Exercise instructions –
In the records below, find the line containing "select-all devices checkbox"; copy exactly that line and all lines after it to the end, and nothing else.

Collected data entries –
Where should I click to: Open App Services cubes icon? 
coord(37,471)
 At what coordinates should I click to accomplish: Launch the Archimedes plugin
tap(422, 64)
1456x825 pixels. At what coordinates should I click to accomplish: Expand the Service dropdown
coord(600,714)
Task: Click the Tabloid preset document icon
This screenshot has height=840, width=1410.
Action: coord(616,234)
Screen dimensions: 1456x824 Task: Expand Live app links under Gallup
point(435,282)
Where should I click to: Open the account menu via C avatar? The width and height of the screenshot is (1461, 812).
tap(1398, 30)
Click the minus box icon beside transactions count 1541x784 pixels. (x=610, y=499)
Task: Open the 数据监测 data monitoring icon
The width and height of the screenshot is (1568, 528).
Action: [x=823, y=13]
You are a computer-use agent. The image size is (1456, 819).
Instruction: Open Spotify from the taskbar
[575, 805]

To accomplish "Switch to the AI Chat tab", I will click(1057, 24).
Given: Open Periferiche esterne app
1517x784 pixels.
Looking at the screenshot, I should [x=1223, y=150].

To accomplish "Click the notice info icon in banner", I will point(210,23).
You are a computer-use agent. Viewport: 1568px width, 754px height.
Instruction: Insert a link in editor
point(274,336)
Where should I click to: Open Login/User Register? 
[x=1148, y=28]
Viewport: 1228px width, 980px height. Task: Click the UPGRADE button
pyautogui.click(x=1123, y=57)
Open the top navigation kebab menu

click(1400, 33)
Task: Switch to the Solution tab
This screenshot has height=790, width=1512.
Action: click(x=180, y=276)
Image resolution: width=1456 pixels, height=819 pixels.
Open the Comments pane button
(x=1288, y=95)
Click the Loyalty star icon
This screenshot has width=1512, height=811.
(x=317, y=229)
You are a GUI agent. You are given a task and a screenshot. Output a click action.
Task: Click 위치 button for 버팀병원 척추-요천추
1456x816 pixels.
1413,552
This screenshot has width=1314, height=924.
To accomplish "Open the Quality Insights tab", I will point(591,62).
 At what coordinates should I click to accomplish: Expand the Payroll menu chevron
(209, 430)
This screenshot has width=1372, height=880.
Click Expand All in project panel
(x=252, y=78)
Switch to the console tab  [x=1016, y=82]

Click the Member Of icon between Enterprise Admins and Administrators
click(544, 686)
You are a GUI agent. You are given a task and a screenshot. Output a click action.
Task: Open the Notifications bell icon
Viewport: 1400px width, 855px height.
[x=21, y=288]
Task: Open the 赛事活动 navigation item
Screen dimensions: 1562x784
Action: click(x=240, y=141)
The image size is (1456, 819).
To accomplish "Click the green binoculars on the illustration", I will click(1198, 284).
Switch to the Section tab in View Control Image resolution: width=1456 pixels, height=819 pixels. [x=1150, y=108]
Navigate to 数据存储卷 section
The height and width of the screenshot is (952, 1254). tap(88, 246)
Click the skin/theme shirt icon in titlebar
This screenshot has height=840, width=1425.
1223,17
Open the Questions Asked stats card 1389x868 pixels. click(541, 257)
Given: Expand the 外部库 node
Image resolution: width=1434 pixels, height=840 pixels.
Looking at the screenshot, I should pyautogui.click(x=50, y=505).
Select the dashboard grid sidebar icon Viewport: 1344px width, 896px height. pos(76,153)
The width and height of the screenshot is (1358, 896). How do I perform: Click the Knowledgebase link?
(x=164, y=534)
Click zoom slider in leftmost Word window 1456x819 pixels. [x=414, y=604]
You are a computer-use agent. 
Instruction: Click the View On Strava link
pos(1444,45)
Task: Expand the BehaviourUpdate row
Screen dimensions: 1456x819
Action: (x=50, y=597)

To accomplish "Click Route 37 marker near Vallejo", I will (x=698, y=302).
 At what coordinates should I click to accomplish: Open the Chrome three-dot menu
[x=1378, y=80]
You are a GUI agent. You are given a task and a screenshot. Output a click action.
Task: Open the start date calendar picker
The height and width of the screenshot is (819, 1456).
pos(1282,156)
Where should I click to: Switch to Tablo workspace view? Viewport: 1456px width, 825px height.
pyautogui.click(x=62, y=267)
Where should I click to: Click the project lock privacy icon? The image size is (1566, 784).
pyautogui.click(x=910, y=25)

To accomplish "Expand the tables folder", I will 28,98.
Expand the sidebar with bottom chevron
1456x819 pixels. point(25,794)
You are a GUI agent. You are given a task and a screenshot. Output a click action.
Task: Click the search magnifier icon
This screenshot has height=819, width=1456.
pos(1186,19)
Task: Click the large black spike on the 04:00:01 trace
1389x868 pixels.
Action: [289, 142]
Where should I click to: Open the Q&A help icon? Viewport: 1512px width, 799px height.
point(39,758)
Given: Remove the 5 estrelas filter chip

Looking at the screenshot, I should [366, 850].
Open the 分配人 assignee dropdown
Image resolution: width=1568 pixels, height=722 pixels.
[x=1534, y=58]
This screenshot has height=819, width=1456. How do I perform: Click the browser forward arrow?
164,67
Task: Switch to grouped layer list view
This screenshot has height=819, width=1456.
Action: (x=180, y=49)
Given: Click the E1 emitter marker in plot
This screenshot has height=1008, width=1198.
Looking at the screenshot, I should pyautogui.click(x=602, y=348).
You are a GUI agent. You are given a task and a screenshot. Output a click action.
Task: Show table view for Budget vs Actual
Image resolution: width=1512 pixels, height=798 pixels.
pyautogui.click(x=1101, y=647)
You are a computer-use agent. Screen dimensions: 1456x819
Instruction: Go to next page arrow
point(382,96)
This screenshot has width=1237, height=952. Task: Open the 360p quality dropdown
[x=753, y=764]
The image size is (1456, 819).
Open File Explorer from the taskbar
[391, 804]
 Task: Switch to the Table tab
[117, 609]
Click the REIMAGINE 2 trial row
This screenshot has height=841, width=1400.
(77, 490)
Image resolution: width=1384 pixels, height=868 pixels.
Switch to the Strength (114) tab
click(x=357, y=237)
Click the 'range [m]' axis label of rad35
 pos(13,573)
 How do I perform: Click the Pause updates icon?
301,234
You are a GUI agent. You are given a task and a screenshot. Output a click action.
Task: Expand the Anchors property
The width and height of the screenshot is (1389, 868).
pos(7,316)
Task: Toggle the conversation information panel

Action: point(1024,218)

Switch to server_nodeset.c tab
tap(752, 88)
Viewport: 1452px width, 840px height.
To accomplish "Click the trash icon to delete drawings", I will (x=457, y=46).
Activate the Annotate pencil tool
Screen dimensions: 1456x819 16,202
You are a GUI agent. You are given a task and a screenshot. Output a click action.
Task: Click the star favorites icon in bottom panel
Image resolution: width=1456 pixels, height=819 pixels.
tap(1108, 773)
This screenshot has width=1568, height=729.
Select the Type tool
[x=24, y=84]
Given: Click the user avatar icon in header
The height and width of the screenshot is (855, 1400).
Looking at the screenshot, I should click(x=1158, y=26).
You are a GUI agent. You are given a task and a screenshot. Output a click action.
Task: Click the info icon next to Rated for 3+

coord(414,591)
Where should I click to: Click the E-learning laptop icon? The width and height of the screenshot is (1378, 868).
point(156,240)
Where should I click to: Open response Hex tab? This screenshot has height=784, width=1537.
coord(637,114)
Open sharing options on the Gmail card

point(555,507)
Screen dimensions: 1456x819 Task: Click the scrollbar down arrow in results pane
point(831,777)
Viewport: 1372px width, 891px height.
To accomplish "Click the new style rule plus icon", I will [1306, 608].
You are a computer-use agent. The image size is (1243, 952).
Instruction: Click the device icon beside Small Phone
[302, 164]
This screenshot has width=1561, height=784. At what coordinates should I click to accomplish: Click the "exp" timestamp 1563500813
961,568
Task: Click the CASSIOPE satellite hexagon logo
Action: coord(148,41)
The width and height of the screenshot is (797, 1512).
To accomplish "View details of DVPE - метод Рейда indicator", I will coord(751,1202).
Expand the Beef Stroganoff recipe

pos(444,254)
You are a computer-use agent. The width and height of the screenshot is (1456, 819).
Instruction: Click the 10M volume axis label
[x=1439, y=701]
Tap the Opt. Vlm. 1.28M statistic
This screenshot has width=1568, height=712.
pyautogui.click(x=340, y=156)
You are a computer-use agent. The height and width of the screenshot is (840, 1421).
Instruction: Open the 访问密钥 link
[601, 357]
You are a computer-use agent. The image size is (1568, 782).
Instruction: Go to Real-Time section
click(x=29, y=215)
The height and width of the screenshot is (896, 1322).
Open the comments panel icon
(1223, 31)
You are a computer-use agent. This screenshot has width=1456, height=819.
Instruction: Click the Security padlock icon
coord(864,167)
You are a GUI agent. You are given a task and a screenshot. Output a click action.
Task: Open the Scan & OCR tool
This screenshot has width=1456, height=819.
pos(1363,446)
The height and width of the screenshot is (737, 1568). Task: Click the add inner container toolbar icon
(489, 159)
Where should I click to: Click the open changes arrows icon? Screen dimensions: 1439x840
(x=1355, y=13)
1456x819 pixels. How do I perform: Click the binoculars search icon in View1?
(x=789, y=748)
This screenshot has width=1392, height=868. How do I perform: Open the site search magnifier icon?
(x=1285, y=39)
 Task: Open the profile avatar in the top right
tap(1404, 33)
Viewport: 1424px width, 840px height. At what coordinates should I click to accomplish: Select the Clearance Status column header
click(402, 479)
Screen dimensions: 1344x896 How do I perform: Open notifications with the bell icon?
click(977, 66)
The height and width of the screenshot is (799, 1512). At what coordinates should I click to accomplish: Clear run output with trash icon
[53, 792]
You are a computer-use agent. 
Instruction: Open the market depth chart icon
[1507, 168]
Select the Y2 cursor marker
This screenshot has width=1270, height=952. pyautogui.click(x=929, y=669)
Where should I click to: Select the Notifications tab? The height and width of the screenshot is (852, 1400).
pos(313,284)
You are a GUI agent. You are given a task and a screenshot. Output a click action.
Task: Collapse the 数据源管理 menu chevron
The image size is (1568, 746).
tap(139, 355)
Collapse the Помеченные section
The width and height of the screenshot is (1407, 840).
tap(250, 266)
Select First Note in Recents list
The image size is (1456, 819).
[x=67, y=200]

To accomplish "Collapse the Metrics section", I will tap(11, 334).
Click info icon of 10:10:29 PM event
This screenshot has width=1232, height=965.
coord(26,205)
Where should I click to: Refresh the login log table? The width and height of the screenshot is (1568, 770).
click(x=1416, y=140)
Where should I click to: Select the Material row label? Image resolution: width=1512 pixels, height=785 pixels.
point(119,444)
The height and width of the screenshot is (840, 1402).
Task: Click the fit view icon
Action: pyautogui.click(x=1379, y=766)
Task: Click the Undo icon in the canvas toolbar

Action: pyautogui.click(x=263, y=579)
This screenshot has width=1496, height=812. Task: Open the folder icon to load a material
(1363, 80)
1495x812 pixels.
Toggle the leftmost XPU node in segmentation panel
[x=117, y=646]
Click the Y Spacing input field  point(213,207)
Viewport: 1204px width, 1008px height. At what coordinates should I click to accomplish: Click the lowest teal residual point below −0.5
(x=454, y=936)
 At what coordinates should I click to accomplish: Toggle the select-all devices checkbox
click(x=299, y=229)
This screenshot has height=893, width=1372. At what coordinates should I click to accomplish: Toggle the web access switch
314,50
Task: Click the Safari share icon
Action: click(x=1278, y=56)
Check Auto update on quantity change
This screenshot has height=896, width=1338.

Task response –
 At what coordinates should I click to accomplish: Toggle the select-all devices checkbox
click(x=299, y=229)
This screenshot has height=893, width=1372. At what coordinates should I click to accomplish: Toggle the web access switch
314,50
Task: Click the Safari share icon
Action: click(x=1278, y=56)
Check Auto update on quantity change
This screenshot has height=896, width=1338.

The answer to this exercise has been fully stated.